*Directive*
Starting with the line that contains "Given: Click the map icon next to Kartini" and going on through the end of the items, please quote every line word for word. Leave the pictures out of your answer.

---------- Dataset extract ----------

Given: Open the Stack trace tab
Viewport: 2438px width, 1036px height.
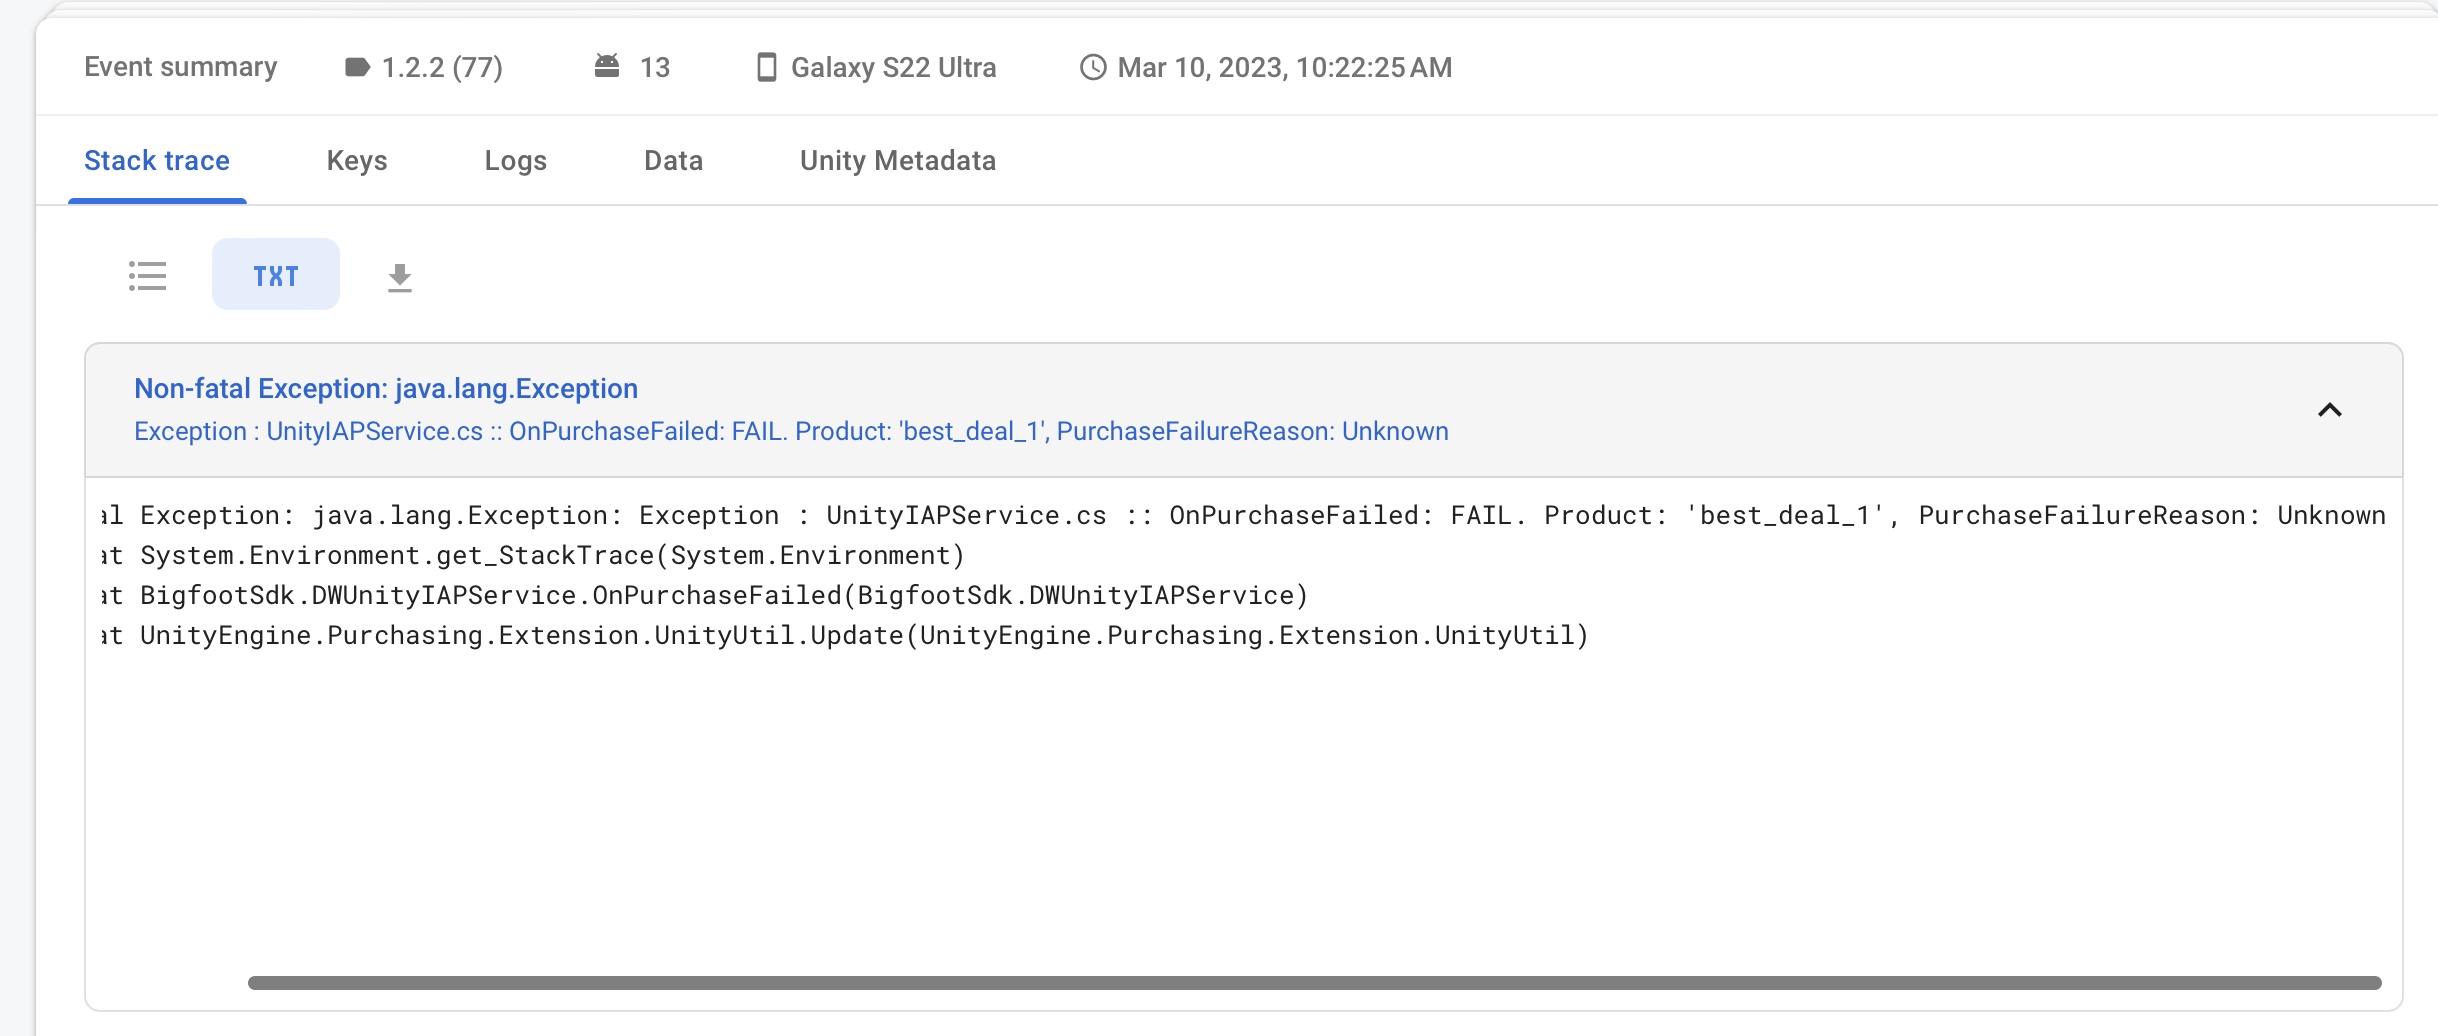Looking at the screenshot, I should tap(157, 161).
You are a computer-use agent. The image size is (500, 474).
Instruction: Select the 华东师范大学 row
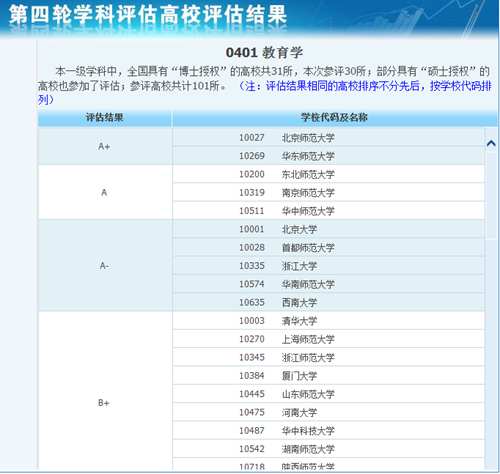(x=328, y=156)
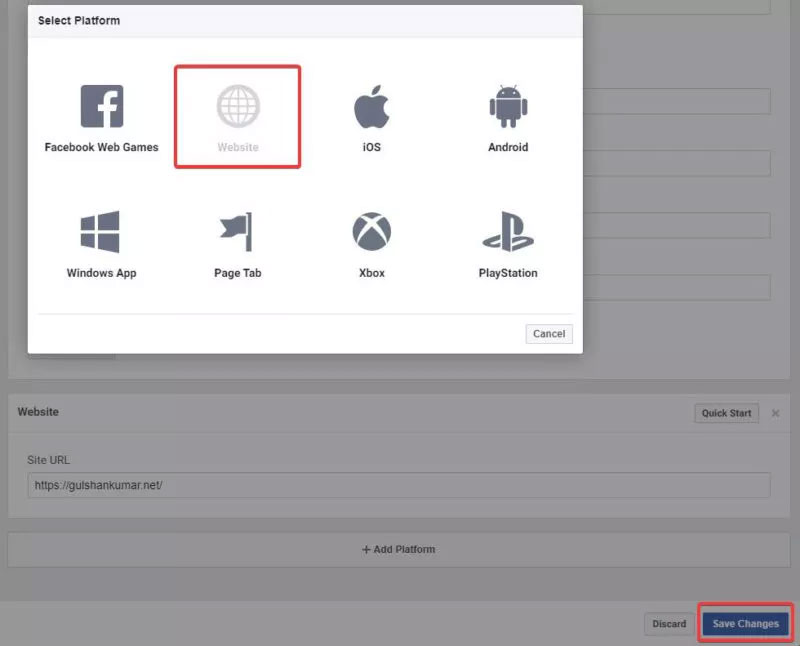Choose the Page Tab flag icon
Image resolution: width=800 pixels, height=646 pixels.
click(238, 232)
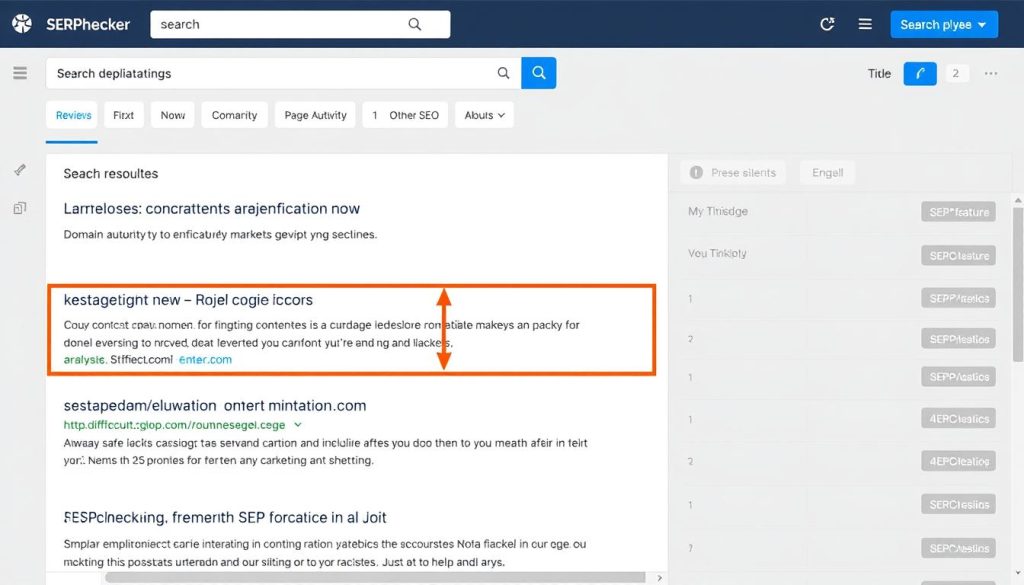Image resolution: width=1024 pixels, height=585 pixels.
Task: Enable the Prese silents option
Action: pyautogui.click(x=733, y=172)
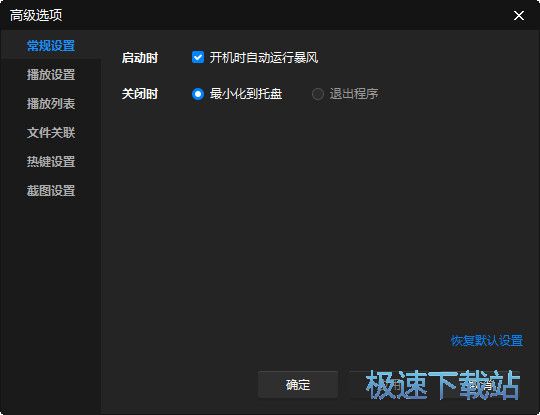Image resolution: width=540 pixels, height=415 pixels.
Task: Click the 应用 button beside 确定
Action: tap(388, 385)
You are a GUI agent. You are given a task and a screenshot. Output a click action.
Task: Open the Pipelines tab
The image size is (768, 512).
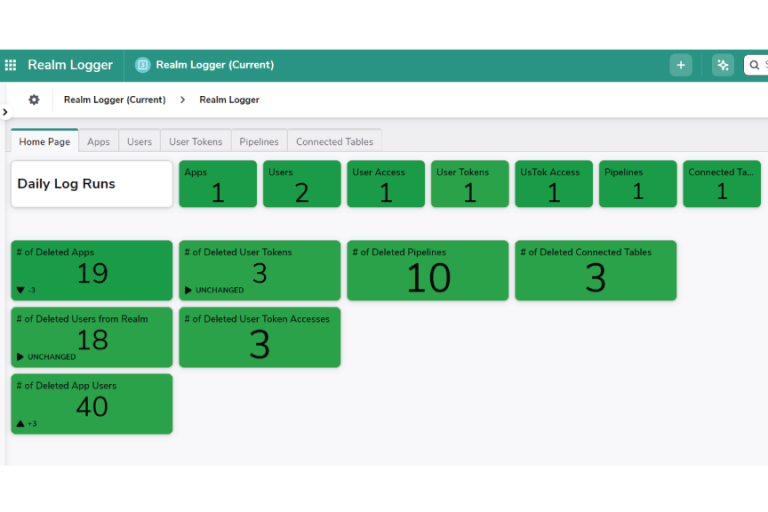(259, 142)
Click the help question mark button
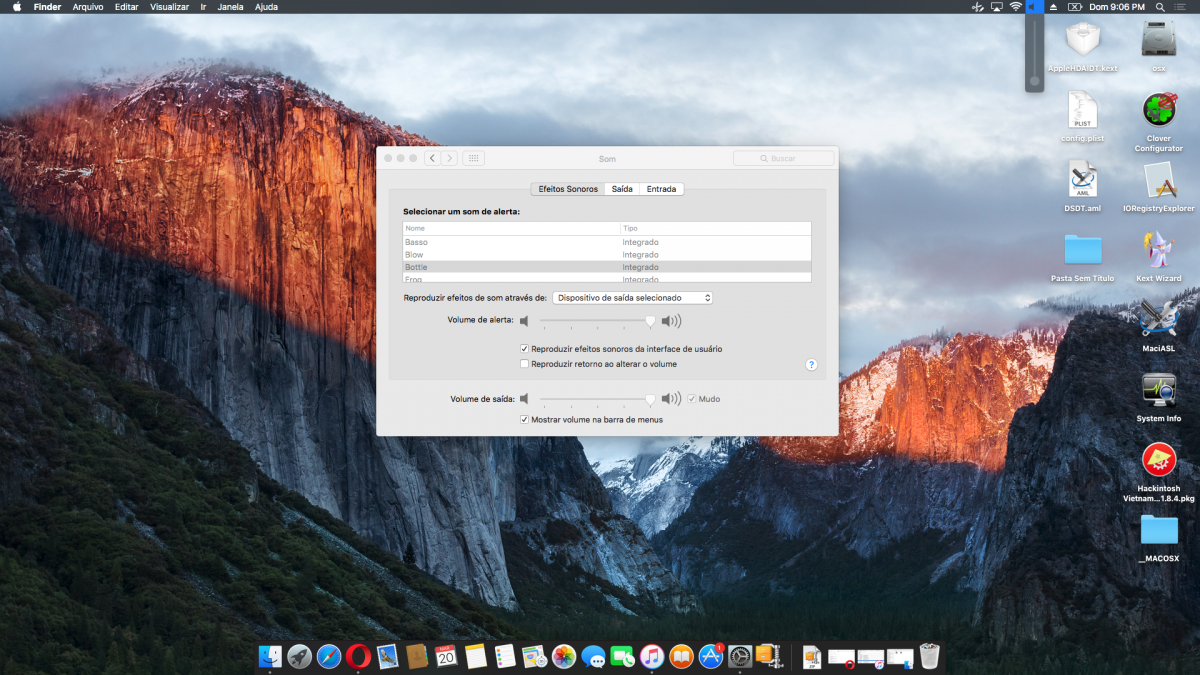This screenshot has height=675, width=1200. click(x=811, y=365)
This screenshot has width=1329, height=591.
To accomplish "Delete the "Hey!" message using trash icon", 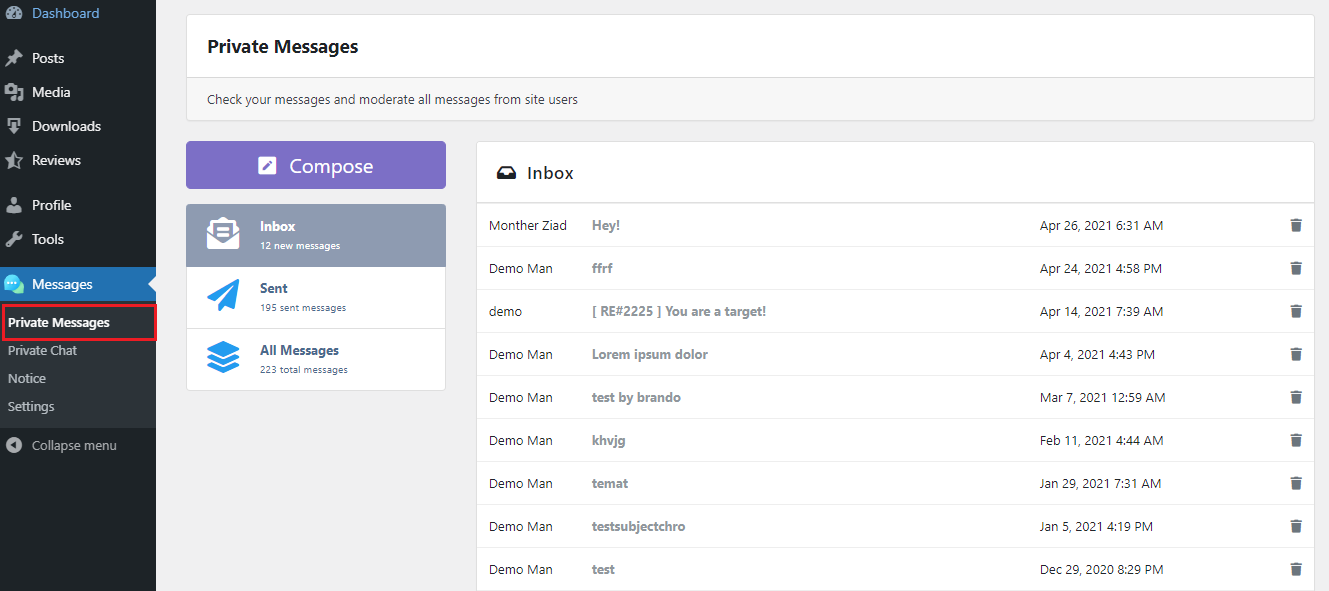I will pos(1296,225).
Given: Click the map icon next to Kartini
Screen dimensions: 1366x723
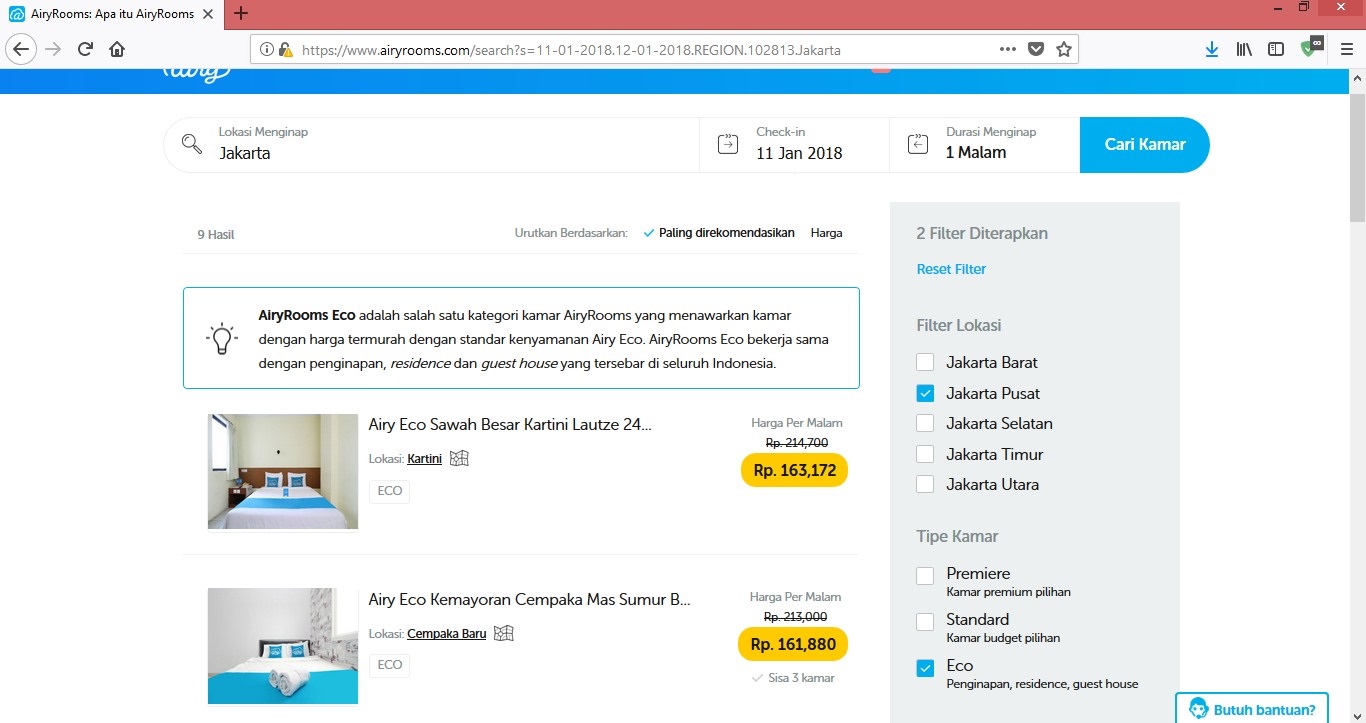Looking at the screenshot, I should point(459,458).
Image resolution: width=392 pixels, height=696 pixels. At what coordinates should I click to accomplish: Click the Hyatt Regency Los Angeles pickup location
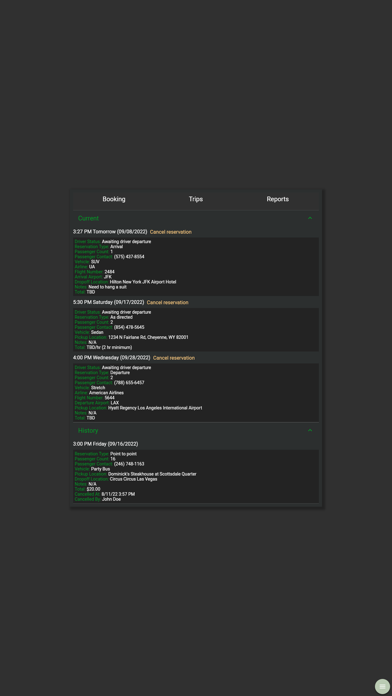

----------

*Completed task*
Given: Click the map icon next to Kartini
Screen dimensions: 1366x723
Looking at the screenshot, I should point(459,458).
Image resolution: width=392 pixels, height=696 pixels. At what coordinates should I click to accomplish: Click the Hyatt Regency Los Angeles pickup location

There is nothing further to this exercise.